Se dice que Empédocles, solía gustar de mantener en la gente la creencia de ser un dios. Estaba convencido de su inmortalidad, así que buscó un acto que le consagrara finalmente la categoría divina: ¡Se arrojó al interior del volcán del Etna ante las miradas incrédulas de los ciudadanos . La gente le vio saltar. Poco después el volcán lanzó un eructo y arrojó una Sandalia hasta la plaza de la ciudad, a los pies de los ciudadanos. Entonces comprendieron que no era un dios, y así encontró la muerte.

Pitágoras sentía un respeto muy grande hacía las Habas por creer que en ellas, habitaban las almas de los hombres muertos. Aseguraba que había muerto y renacido varias veces hasta llega a ser Pitágoras y conocía las rutas del Hades. Aseguraba, también, que poseía un muslo de oro.

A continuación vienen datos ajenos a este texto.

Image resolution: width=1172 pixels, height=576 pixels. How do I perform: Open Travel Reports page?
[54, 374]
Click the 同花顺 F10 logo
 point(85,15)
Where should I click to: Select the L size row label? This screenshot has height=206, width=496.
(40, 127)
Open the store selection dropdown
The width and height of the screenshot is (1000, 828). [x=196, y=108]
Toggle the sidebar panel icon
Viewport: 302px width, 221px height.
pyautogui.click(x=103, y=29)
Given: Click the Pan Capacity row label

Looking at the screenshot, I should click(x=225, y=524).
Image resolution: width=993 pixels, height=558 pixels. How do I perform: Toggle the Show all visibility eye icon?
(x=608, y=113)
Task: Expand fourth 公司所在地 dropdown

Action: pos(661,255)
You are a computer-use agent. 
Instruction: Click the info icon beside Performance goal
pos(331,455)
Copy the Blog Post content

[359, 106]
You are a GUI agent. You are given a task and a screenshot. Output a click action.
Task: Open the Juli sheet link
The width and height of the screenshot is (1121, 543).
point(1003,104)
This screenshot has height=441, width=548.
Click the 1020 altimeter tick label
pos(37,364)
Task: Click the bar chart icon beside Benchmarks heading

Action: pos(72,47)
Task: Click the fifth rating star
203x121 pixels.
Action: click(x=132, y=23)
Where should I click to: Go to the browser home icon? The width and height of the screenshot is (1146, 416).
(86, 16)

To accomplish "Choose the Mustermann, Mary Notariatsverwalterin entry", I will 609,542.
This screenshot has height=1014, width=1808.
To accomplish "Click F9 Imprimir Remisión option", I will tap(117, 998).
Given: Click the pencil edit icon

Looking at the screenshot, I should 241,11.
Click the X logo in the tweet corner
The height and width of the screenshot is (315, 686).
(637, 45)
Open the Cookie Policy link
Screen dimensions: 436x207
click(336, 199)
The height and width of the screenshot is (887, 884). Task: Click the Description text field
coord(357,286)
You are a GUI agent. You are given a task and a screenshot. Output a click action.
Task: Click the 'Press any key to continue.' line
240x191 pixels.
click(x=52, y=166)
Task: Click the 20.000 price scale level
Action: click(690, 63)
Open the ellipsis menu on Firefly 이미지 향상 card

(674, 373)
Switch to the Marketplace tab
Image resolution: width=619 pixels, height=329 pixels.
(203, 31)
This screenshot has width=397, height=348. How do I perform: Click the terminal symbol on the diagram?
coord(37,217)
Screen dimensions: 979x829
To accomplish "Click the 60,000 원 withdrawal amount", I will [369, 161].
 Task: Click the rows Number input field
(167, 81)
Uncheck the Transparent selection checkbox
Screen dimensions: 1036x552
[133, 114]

Antístenes el cínico, solía usar la túnica agujereada. Cierto día caluroso se enjugaba el rostro con ella. Sócrates al pasar frente él, se detiene. Se aproxima. Le mira extrañado, frunce el ceño, se agacha. Antístenes no comprende. Le mira con expresión adusta y desconfiada. Sócrates examina los agujeros de la túnica, agudiza su examen, y al tiempo que introduce el dedo declara: ¡Antístenes! ...por aquí se puede ver tu vanidad.

¡Suelto una carcajada! ...

Una versión de la muerte de Pitágoras cuenta que su personalidad y genialidad era suficiente para despertar envidias. Se dice que urdieron un plan de asesinarle. Cierto día en un convite una muchedumbre llega e incendia la finca donde se encontraban. Los asesinos entran e incendian las estancias y apuñalan a los presentes. Pitágoras logra abrirse paso entre las llamas y sale al huerto trasero del sitio. Justo ante él se extendía un sembradío de Habas. Se detiene. Mira las Habas, miras hacía las llamas, vuelve a mirar las Habas, mira hacía atrás. Decidido a no pisarlas. Sus captores lo alcanzan y lo apuñalan.

Antístenes (maestro de Diógenes) moribundo sobre su lecho. La casa de Adobe. Frugal. Adentro reina la oscuridad que contrasta con el brillo de un sol de justicia que se filtra por debajo de la puerta. La puerta de palo (desvencijada) se cierra con una tranca. Pero en ese momento la tranca no está. Al lado del lecho una jofaina con agua. Y otro recipiente que sirve de orinal.

Antístenes: ¡Por Zeus! Me muero...

Entra Diógenes. Diógenes lleva un puñal agudo escondido tras la espalda, sujeto con ambas manos.

Diógenes: Antístenes ¿Necesitas un amigo?

Diógenes descubre y levanta el puñal ante antístenes para clavarlo.

¡Ahhh!

Antístenes: ¡Una bálsamo que me quite el dolor!


Diógenes dejó encargado que cuando se muriese lo arrojasen al campo de Olivos y le empolvasen con una especie de "Cal" y le dejasen ahí oreándose al sol y el viento. O que le sirviese de alimento a los perros. Se masturbaba en la plaza frente a todo el mundo diciendo: ¡Que el hambre se quitase con solo sobar el vientre!

“Crates dijo: No es mi patria una sola torre, ni un tejado, mas toda la tierra me sirve de ciudadela y de morada dispuesta a cobijarme”

Antístenes se mofaba de Platón. Cierta vez, enfermo platón, al observar la palangana sonde había vomitado, dijo; Platón, aquí veo tu bilis pero no tu vanidad.

Diógenes mea encima de los invitados a un banquete que comenzaron a arrojarle huesecillos de la comida como a un perro. ¡Es lo que hacen los perros! replicó.

Pedía limosna a una estatua "Para acostumbrarme a ser rechazado" argumentaba.


En fin... ¡Me río sin parar, me río como un demente! ...Me encantan los filósofos. Pero en los tiempos que corren hasta los filósofos han perdido su originalidad.